Action item » Repeat exactly, and nothing more, the lines from the one that includes "Viewport: 574px width, 653px height." through the final line of the entries; skip the pictures.

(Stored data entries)
###
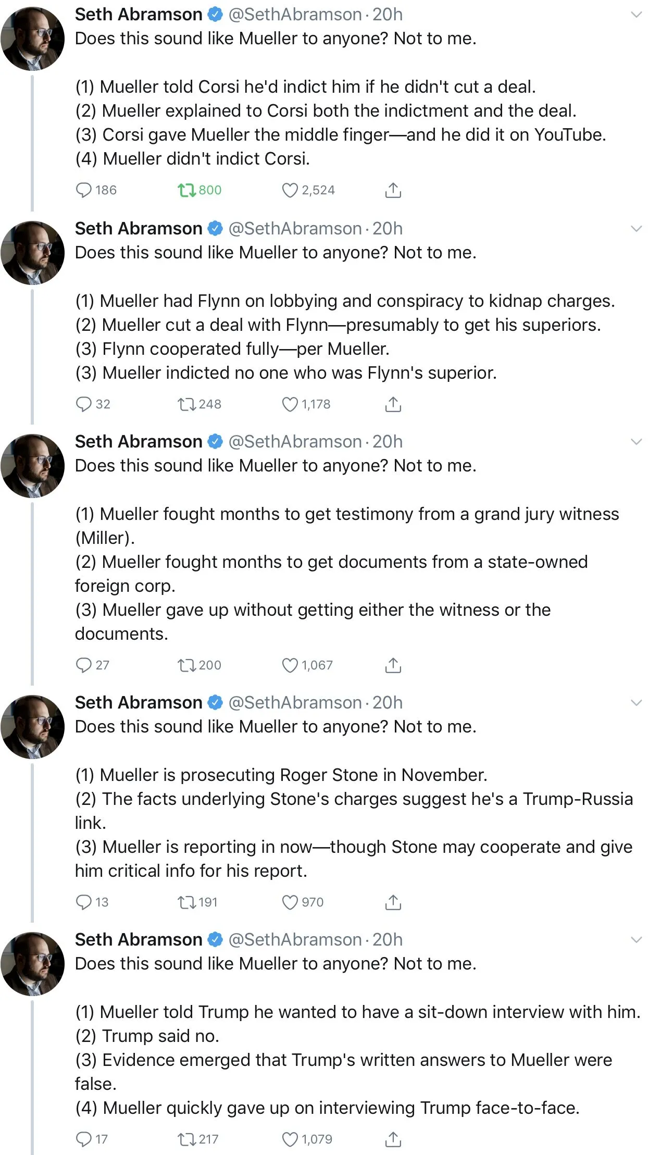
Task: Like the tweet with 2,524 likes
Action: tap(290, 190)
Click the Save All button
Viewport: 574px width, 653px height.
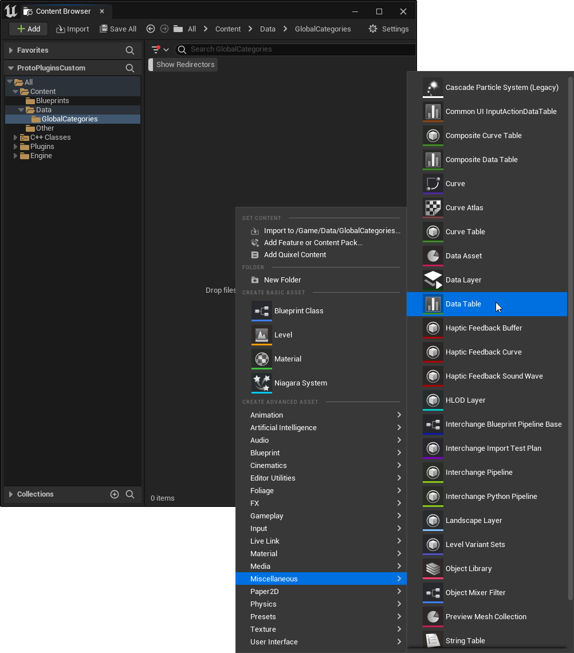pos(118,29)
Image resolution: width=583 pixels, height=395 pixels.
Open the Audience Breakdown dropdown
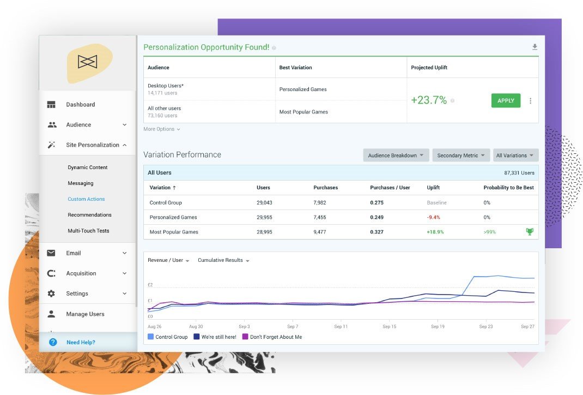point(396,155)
###
Your response »
Viewport: 574px width, 653px height.
pos(118,29)
Image resolution: width=583 pixels, height=395 pixels.
Open the Audience Breakdown dropdown
point(396,155)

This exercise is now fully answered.